● **WHAT THIS TASK INVOLVES**:
The answer should be each line of the records that contains the word "click"; please copy them all.
*** AVAILABLE DATA Section Begins ***
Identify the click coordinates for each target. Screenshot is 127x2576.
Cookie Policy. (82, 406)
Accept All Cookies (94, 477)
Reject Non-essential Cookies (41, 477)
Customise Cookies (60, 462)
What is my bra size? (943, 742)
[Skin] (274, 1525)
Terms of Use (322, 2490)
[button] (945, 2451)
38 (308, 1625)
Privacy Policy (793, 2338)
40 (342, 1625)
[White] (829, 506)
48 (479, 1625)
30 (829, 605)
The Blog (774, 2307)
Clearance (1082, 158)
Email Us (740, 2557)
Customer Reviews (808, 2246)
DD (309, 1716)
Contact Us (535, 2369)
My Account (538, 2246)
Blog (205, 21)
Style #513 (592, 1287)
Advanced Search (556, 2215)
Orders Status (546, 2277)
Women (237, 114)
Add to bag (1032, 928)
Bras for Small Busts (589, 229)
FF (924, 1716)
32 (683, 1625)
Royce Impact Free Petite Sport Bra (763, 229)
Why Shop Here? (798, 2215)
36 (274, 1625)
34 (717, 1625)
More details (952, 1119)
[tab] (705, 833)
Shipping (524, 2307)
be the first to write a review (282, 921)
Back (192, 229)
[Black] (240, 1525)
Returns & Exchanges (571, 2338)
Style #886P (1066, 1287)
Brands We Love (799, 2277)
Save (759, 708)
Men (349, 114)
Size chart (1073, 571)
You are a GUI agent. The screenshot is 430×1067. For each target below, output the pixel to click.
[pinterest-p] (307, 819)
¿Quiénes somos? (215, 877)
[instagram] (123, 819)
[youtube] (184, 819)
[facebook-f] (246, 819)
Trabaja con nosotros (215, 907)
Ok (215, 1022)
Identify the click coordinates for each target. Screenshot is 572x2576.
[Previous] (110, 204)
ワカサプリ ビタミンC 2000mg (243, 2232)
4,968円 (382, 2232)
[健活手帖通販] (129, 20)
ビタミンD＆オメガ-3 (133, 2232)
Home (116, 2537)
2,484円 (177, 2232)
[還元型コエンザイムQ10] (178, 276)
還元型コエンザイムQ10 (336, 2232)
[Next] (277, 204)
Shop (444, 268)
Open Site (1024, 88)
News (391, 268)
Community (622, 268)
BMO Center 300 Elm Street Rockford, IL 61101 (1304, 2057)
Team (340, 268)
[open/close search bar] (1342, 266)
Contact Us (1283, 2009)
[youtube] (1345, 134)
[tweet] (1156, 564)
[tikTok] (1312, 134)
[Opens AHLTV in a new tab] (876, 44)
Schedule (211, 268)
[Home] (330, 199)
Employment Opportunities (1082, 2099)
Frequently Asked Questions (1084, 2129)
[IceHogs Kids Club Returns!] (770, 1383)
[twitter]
*** AVAILABLE DATA Section Ends ***
● **ANSWER BOX**:
Identify the click coordinates for each target. Screenshot is 127x2576.
You are a GUI agent. The screenshot is 430×1067. For each target below, output the pixel to click.
Identify the click coordinates for each target. Screenshot is 572x2576.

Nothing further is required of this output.